### The task:
Copy the data below, swapping every instance of "Where should I click to" for "Which point should I click to" and leaving everything else as it is.

[Records from a data source]
☆ ☆ ☆ ☆ ☆ ☆ ☆

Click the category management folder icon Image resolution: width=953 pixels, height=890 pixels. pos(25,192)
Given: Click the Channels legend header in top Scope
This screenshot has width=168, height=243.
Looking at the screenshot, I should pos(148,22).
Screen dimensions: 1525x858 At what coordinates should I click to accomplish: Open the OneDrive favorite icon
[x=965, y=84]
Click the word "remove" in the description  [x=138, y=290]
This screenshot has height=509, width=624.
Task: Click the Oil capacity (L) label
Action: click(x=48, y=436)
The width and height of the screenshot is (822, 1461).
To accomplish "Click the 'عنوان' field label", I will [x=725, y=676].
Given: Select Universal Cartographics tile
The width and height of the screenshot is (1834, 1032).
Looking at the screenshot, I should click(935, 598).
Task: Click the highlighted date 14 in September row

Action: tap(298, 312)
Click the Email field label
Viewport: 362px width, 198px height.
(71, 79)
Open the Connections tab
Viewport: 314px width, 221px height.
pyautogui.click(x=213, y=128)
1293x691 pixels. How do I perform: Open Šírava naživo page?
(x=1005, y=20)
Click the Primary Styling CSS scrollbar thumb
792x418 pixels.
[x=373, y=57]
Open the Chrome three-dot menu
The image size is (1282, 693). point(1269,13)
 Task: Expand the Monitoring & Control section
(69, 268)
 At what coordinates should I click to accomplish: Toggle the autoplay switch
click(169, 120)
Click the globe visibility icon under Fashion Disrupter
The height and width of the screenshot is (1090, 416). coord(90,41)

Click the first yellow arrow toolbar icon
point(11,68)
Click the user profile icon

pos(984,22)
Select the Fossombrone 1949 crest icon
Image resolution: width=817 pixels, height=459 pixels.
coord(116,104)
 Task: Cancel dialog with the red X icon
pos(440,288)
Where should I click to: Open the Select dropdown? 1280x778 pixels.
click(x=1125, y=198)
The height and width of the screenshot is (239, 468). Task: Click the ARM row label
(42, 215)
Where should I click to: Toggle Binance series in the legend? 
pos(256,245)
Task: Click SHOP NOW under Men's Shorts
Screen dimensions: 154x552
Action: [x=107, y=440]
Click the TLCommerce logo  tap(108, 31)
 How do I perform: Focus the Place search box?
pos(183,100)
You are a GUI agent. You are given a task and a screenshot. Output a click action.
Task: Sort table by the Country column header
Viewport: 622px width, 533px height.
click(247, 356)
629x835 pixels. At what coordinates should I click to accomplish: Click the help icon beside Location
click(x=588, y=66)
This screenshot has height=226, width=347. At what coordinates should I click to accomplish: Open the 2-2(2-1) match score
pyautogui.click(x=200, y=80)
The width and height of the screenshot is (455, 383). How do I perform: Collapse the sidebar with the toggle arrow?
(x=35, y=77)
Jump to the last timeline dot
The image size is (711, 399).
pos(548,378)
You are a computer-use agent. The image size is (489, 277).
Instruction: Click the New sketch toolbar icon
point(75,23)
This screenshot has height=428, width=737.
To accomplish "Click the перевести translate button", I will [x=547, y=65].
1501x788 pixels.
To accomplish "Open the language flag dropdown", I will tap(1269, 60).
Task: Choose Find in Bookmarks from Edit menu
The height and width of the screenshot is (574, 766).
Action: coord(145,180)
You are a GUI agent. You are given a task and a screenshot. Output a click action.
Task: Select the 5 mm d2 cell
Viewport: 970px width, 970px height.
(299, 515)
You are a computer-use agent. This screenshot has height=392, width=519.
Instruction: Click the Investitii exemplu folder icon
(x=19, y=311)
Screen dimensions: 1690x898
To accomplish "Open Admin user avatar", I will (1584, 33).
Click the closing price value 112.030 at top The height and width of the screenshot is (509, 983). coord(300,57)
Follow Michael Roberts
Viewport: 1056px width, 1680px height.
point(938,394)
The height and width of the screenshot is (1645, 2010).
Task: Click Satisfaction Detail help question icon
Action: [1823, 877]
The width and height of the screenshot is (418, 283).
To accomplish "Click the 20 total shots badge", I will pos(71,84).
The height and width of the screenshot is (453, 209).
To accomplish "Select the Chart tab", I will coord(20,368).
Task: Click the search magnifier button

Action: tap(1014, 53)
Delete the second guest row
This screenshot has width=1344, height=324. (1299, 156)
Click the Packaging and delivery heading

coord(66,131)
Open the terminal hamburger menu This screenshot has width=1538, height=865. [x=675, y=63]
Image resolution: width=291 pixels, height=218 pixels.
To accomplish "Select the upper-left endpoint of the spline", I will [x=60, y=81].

☆ ☆ ☆ ☆ ☆ ☆ ☆

### The result:
Click the category management folder icon Image resolution: width=953 pixels, height=890 pixels. pos(25,192)
Given: Click the Channels legend header in top Scope
This screenshot has width=168, height=243.
Looking at the screenshot, I should pos(148,22).
Screen dimensions: 1525x858 At what coordinates should I click to accomplish: Open the OneDrive favorite icon
[x=965, y=84]
Click the word "remove" in the description  [x=138, y=290]
This screenshot has height=509, width=624.
Task: Click the Oil capacity (L) label
Action: click(x=48, y=436)
The width and height of the screenshot is (822, 1461).
To accomplish "Click the 'عنوان' field label", I will [x=725, y=676].
Given: Select Universal Cartographics tile
The width and height of the screenshot is (1834, 1032).
Looking at the screenshot, I should click(935, 598).
Task: Click the highlighted date 14 in September row

Action: tap(298, 312)
Click the Email field label
Viewport: 362px width, 198px height.
(71, 79)
Open the Connections tab
Viewport: 314px width, 221px height.
pyautogui.click(x=213, y=128)
1293x691 pixels. How do I perform: Open Šírava naživo page?
(x=1005, y=20)
Click the Primary Styling CSS scrollbar thumb
792x418 pixels.
[x=373, y=57]
Open the Chrome three-dot menu
The image size is (1282, 693). point(1269,13)
 Task: Expand the Monitoring & Control section
(69, 268)
 At what coordinates should I click to accomplish: Toggle the autoplay switch
click(169, 120)
Click the globe visibility icon under Fashion Disrupter
The height and width of the screenshot is (1090, 416). coord(90,41)

Click the first yellow arrow toolbar icon
point(11,68)
Click the user profile icon

pos(984,22)
Select the Fossombrone 1949 crest icon
Image resolution: width=817 pixels, height=459 pixels.
coord(116,104)
 Task: Cancel dialog with the red X icon
pos(440,288)
Which point should I click to: Open the Select dropdown? 1280x778 pixels.
click(x=1125, y=198)
The height and width of the screenshot is (239, 468). Task: Click the ARM row label
(42, 215)
Which point should I click to: Toggle Binance series in the legend? 
pos(256,245)
Task: Click SHOP NOW under Men's Shorts
Screen dimensions: 154x552
Action: [x=107, y=440]
Click the TLCommerce logo  tap(108, 31)
 How do I perform: Focus the Place search box?
pos(183,100)
You are a GUI agent. You are given a task and a screenshot. Output a click action.
Task: Sort table by the Country column header
Viewport: 622px width, 533px height.
click(247, 356)
629x835 pixels. At what coordinates should I click to accomplish: Click the help icon beside Location
click(x=588, y=66)
This screenshot has height=226, width=347. At what coordinates should I click to accomplish: Open the 2-2(2-1) match score
pyautogui.click(x=200, y=80)
The width and height of the screenshot is (455, 383). How do I perform: Collapse the sidebar with the toggle arrow?
(x=35, y=77)
Jump to the last timeline dot
The image size is (711, 399).
pos(548,378)
You are a computer-use agent. The image size is (489, 277).
Instruction: Click the New sketch toolbar icon
point(75,23)
This screenshot has height=428, width=737.
To accomplish "Click the перевести translate button", I will [x=547, y=65].
1501x788 pixels.
To accomplish "Open the language flag dropdown", I will tap(1269, 60).
Task: Choose Find in Bookmarks from Edit menu
The height and width of the screenshot is (574, 766).
Action: coord(145,180)
You are a GUI agent. You are given a task and a screenshot. Output a click action.
Task: Select the 5 mm d2 cell
Viewport: 970px width, 970px height.
(299, 515)
You are a computer-use agent. This screenshot has height=392, width=519.
Instruction: Click the Investitii exemplu folder icon
(x=19, y=311)
Screen dimensions: 1690x898
To accomplish "Open Admin user avatar", I will (1584, 33).
Click the closing price value 112.030 at top The height and width of the screenshot is (509, 983). coord(300,57)
Follow Michael Roberts
Viewport: 1056px width, 1680px height.
point(938,394)
The height and width of the screenshot is (1645, 2010).
Task: Click Satisfaction Detail help question icon
Action: [1823, 877]
The width and height of the screenshot is (418, 283).
To accomplish "Click the 20 total shots badge", I will pos(71,84).
The height and width of the screenshot is (453, 209).
To accomplish "Select the Chart tab", I will coord(20,368).
Task: Click the search magnifier button

Action: tap(1014, 53)
Delete the second guest row
This screenshot has width=1344, height=324. (1299, 156)
Click the Packaging and delivery heading

coord(66,131)
Open the terminal hamburger menu This screenshot has width=1538, height=865. [x=675, y=63]
Image resolution: width=291 pixels, height=218 pixels.
To accomplish "Select the upper-left endpoint of the spline", I will [x=60, y=81].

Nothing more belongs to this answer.